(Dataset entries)
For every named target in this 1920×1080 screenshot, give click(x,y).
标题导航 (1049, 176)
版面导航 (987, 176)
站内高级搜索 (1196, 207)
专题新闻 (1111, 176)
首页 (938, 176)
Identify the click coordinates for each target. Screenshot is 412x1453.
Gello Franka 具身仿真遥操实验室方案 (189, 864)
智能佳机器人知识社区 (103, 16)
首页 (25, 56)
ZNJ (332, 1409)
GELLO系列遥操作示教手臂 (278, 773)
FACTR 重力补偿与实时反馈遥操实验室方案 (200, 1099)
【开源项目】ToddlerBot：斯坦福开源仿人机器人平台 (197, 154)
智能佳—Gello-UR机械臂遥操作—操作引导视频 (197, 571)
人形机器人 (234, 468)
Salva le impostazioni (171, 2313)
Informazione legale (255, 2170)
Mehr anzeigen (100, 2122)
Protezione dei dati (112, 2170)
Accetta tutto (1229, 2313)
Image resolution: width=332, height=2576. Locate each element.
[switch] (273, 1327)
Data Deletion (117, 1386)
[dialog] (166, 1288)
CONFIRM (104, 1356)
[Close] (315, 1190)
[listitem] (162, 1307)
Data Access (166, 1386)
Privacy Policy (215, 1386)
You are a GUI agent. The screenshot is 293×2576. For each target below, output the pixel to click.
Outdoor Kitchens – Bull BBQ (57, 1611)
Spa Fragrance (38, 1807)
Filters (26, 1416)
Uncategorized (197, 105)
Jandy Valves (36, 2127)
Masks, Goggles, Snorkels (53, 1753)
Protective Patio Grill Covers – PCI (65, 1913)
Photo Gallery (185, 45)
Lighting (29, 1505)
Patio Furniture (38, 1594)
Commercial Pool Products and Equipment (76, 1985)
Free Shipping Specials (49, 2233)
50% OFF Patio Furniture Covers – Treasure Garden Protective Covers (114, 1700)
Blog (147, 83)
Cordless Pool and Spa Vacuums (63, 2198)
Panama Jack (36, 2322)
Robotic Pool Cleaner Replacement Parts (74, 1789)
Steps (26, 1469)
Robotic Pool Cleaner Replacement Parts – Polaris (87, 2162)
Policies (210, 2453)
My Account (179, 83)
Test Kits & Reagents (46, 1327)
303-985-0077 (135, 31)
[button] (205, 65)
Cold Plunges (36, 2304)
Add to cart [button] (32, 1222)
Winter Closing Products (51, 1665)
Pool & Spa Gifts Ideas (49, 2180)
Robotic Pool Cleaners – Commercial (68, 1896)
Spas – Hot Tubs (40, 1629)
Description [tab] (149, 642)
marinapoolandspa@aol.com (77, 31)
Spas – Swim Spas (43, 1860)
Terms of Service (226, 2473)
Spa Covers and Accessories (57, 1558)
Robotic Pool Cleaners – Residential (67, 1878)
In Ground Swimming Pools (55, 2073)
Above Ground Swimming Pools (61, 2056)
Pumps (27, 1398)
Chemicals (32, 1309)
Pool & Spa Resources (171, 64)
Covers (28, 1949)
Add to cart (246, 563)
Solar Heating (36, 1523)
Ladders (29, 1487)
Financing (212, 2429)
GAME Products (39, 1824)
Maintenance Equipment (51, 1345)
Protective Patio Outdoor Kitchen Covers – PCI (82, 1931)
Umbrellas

**What is needed**
Please restate every record shown above, word for word.

**Exercise output**
For every named target in this 1920×1080 screenshot, give click(x,y).
标题导航 (1049, 176)
版面导航 (987, 176)
站内高级搜索 (1196, 207)
专题新闻 (1111, 176)
首页 (938, 176)
Identify the click coordinates for each target. Screenshot is 412x1453.
Gello Franka 具身仿真遥操实验室方案 (189, 864)
智能佳机器人知识社区 (103, 16)
首页 (25, 56)
ZNJ (332, 1409)
GELLO系列遥操作示教手臂 (278, 773)
FACTR 重力补偿与实时反馈遥操实验室方案 (200, 1099)
【开源项目】ToddlerBot：斯坦福开源仿人机器人平台 (197, 154)
智能佳—Gello-UR机械臂遥操作—操作引导视频 (197, 571)
人形机器人 (234, 468)
Salva le impostazioni (171, 2313)
Informazione legale (255, 2170)
Mehr anzeigen (100, 2122)
Protezione dei dati (112, 2170)
Accetta tutto (1229, 2313)
Image resolution: width=332, height=2576. Locate each element.
[switch] (273, 1327)
Data Deletion (117, 1386)
[dialog] (166, 1288)
CONFIRM (104, 1356)
[Close] (315, 1190)
[listitem] (162, 1307)
Data Access (166, 1386)
Privacy Policy (215, 1386)
You are a GUI agent. The screenshot is 293×2576. For each target below, output the pixel to click.
Outdoor Kitchens – Bull BBQ (57, 1611)
Spa Fragrance (38, 1807)
Filters (26, 1416)
Uncategorized (197, 105)
Jandy Valves (36, 2127)
Masks, Goggles, Snorkels (53, 1753)
Protective Patio Grill Covers – PCI (65, 1913)
Photo Gallery (185, 45)
Lighting (29, 1505)
Patio Furniture (38, 1594)
Commercial Pool Products and Equipment (76, 1985)
Free Shipping Specials (49, 2233)
50% OFF Patio Furniture Covers – Treasure Garden Protective Covers (114, 1700)
Blog (147, 83)
Cordless Pool and Spa Vacuums (63, 2198)
Panama Jack (36, 2322)
Robotic Pool Cleaner Replacement Parts (74, 1789)
Steps (26, 1469)
Robotic Pool Cleaner Replacement Parts – Polaris (87, 2162)
Policies (210, 2453)
My Account (179, 83)
Test Kits & Reagents (46, 1327)
303-985-0077 (135, 31)
[button] (205, 65)
Cold Plunges (36, 2304)
Add to cart [button] (32, 1222)
Winter Closing Products (51, 1665)
Pool & Spa Gifts Ideas (49, 2180)
Robotic Pool Cleaners – Commercial (68, 1896)
Spas – Hot Tubs (40, 1629)
Description [tab] (149, 642)
marinapoolandspa@aol.com (77, 31)
Spas – Swim Spas (43, 1860)
Terms of Service (226, 2473)
Spa Covers and Accessories (57, 1558)
Robotic Pool Cleaners – Residential (67, 1878)
In Ground Swimming Pools (55, 2073)
Above Ground Swimming Pools (61, 2056)
Pumps (27, 1398)
Chemicals (32, 1309)
Pool & Spa Resources (171, 64)
Covers (28, 1949)
Add to cart (246, 563)
Solar Heating (36, 1523)
Ladders (29, 1487)
Financing (212, 2429)
GAME Products (39, 1824)
Maintenance Equipment (51, 1345)
Protective Patio Outdoor Kitchen Covers – PCI (82, 1931)
Umbrellas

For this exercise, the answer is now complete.